Rick van Rein, OpenFortress, asked if the problems he'd experienced were related to IPv4 or v6.

Roland confirmed that the problem exists for both, but that it's much worse in v6.

Joao commented that BIND was going to have a lot of work done on it soon and asked for Roland's opinion on best practice for DNS. He asked whether you compromise efficiency and performance for the sake of compatibility with poorly configured firewalls or do you leave people with broken networks with slower speeds. He asked if there was a middle ground.

Roland referred to the differences between BIND and Unbound and how Unbound's method was more effective at getting a response faster for the user. He added that that, coupled with Geoff Huston's revelations from earlier that day that users are extremely impatient, meant that users are less likely to blame the zone operator for poor speeds, but rather they might blame the network operator who can't fix the problem.

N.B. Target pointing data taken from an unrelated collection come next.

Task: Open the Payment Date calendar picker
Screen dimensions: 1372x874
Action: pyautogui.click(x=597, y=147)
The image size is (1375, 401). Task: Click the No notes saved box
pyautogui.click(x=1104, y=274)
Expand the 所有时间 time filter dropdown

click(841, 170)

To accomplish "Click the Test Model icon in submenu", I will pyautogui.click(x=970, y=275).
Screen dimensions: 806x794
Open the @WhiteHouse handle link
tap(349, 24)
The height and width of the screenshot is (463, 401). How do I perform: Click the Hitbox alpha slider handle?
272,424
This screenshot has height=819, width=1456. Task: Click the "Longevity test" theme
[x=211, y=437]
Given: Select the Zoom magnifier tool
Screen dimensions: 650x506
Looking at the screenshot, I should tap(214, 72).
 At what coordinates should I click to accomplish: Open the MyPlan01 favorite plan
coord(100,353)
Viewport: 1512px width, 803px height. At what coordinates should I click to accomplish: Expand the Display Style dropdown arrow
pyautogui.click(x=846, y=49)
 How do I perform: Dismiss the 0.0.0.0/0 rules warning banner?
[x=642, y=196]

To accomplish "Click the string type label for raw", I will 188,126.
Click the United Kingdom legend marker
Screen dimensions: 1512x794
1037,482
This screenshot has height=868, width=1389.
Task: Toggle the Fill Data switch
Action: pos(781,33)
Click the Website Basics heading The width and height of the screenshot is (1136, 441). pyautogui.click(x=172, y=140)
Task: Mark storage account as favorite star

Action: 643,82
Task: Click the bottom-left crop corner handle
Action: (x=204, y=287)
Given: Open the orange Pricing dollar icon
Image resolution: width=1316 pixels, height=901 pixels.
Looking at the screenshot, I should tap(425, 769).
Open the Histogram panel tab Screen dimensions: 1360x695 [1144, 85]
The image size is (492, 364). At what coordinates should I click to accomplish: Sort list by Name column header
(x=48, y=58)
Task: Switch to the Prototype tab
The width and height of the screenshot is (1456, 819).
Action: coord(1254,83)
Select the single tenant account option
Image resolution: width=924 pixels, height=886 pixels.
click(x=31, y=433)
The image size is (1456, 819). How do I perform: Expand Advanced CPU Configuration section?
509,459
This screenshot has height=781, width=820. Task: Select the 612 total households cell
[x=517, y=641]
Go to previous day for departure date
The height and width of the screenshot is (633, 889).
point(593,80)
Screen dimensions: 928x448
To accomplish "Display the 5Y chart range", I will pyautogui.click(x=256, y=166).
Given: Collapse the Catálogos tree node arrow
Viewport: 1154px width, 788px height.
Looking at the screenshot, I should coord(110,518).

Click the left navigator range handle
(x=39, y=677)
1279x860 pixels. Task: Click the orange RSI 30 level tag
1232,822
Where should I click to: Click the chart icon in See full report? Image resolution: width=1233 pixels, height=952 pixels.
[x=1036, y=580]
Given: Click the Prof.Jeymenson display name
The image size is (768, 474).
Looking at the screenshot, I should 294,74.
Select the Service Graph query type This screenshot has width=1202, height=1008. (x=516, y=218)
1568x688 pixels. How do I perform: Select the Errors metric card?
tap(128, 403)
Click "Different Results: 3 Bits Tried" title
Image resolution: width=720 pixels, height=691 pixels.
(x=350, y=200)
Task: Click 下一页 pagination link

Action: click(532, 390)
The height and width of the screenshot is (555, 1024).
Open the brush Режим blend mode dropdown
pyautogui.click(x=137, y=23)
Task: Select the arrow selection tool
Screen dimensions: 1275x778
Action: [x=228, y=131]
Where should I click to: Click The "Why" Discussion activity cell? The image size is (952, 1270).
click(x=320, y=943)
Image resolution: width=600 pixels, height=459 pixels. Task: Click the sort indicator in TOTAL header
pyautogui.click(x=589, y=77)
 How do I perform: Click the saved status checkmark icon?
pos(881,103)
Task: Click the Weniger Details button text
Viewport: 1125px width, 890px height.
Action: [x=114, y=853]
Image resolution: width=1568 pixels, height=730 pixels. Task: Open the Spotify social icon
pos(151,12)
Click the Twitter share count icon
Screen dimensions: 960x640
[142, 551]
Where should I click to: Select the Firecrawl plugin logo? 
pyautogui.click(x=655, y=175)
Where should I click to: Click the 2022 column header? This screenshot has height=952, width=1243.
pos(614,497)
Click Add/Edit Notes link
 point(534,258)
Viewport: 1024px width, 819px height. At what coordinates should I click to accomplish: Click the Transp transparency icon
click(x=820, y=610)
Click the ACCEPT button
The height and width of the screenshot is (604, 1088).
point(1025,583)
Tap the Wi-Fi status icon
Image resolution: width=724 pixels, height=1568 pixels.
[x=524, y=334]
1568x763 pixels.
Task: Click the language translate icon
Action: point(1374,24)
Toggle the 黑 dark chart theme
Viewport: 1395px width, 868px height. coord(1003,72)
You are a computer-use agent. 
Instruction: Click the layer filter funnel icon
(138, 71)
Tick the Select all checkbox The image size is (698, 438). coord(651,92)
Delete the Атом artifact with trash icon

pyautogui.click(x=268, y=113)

Joao asked if Roland, as a zone operator, was happy with the increase in TCP requests for DNS.

Roland replied that that metric wasn't in the stats, but that they did monitor for an increase in TCP and there was no statistically significant increase for TCP fallback.

Paul Vixie asked if the total number of UDP queries go up when he dropped the buffer size.

Roland replied that this was not monitored specifically, but that there were no spikes indicating an increase in extra queries. He added that they could look at it specifically.

Paul said that he wrote 2671, and as the author he would like to apologise for mistakes he made in it's initial writing.

Lars-Johan Liman, netnod, asked how the recommendations would be conveyed to the community.

Roland replied that a draft RIPE Working Group recommendation is open to suggestions from this point.

An audience speaker commented that DNS operators generally don't like being told how to run their servers.

Jim Reid said that what was important was that there was something documented that could serve as an example

The speaker agreed and asked that this be considered in the decision process.

Eric Osterweil, Verisign Labs, objected to the hard limits on either side of the equation and noted that establishing standards like this are a slippery slope leading to telling people how to write their code.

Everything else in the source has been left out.